The sight of seeing Stiles cry makes a lump sit in my throat and makes me want to hold him until everything is okay.
I get up from my seat and meet him across the room, my hands go up to cup his face and I wipe away the salty, warm tears that wet his face. "Stiles, if I have been poisoned and I'm dying, then this is how we spend the last few days: arguing."
"Baby, you can't die." Stiles half sobs and half whispers as his forehead touches mine. I flinch again at what he says, the way his voice is thick of emotion- love, fear and drive.
"Then we need to get our heads together and start figuring things out. You think I want to leave you?" I try to joke, Stiles swallows thickly, his Adams Apple bopping up and down. He offers me a shaky, half laugh and I press a kiss to his lips.

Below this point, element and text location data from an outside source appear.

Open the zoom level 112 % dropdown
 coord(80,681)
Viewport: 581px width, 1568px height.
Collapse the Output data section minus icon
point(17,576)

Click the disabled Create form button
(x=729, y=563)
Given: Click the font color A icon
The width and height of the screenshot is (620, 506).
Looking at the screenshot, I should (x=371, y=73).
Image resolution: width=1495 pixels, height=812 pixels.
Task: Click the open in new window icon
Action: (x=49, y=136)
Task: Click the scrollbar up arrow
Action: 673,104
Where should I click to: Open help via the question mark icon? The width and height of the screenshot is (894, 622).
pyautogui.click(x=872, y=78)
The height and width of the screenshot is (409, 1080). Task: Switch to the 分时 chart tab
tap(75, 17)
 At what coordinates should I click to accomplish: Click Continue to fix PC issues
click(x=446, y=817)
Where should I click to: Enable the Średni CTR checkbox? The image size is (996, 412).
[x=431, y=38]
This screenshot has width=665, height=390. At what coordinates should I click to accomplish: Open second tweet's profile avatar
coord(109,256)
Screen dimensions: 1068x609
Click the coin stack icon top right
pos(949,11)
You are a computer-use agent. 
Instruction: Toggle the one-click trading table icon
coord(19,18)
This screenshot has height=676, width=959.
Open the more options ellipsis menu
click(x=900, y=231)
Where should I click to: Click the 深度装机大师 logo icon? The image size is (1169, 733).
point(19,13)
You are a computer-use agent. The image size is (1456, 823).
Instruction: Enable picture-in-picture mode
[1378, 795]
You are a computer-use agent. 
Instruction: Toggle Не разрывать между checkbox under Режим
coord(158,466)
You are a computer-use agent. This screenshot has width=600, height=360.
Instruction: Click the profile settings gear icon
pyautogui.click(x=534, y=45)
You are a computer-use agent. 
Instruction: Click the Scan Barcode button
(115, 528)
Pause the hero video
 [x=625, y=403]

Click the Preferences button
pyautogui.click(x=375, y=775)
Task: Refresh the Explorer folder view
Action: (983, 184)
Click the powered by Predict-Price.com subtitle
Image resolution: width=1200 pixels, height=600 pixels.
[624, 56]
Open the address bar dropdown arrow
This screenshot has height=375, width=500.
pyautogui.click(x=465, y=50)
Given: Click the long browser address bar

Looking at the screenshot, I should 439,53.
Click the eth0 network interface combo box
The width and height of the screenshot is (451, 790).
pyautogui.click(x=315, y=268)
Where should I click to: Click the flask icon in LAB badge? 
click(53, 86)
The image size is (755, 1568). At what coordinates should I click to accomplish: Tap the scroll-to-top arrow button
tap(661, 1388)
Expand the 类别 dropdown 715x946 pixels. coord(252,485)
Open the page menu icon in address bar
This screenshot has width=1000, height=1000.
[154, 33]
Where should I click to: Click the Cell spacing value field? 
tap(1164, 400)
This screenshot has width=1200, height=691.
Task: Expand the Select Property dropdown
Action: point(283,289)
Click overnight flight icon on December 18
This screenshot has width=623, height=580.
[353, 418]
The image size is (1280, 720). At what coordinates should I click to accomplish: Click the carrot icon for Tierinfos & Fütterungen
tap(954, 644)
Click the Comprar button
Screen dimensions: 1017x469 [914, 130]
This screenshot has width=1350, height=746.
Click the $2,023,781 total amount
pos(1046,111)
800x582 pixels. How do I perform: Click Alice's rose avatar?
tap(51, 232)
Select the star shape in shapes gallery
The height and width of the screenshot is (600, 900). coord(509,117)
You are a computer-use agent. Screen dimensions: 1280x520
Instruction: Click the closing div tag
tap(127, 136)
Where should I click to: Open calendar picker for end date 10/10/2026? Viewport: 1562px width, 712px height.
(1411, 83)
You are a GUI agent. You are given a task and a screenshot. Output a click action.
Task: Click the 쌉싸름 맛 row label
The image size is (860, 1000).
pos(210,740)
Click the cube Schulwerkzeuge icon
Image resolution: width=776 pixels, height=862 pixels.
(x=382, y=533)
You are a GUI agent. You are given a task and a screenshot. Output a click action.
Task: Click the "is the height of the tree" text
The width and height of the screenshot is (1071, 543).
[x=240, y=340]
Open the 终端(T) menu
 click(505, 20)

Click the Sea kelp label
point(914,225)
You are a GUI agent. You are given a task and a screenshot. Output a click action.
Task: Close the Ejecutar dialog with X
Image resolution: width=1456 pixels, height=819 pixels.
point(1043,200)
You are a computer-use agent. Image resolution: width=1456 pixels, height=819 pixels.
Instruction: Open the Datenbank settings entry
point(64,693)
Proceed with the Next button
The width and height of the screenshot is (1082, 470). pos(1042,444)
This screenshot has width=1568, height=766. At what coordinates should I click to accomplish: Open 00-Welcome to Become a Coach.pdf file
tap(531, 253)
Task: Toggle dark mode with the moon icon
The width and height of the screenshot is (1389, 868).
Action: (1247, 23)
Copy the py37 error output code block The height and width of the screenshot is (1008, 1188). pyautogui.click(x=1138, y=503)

The kiss isn't sweet, but salty. Quite literally. His lips are wet from tears and the way his lips latch onto mine is portraying how annoyed and angery he is at me but still madly in love. I hope my lips are sharing to him that I'm sorry, because I am. I scratch at the back of his ears to calm him down as I can feel and hear the rattling of his breath. Against my hand I can feel the beating of his heart, what's usually a steady rhythm of pumping is now a rapid racing heart that's desperate to rip out of his rib cage.
"What do we need to figure out first then?" He asks, his voice a guttural and croaky mess from where he's been shouting.
I think for a moment about it, then pull back and squeeze his hand with a small, sad smile on my face.
"We have to see if I've been poisoned, then we can know for sure if it was Liz or not," I tell him, Stiles half nods. I draw in a deep breath and nod slowly to myself. "We have to see if I'm dying."